§ ABOUT THIS EXERCISE:
Go through the records and filter out every line lacking the word "click"; copy the lines that remain.

§ PROVIDED DATA:
● ● ●

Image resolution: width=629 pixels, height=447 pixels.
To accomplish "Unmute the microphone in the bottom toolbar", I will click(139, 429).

● ● ●

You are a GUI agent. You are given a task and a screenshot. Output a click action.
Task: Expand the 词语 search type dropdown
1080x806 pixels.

● ● ●

§ THE COMPLETED TASK:
To accomplish "Unmute the microphone in the bottom toolbar", I will click(139, 429).
You are a GUI agent. You are given a task and a screenshot. Output a click action.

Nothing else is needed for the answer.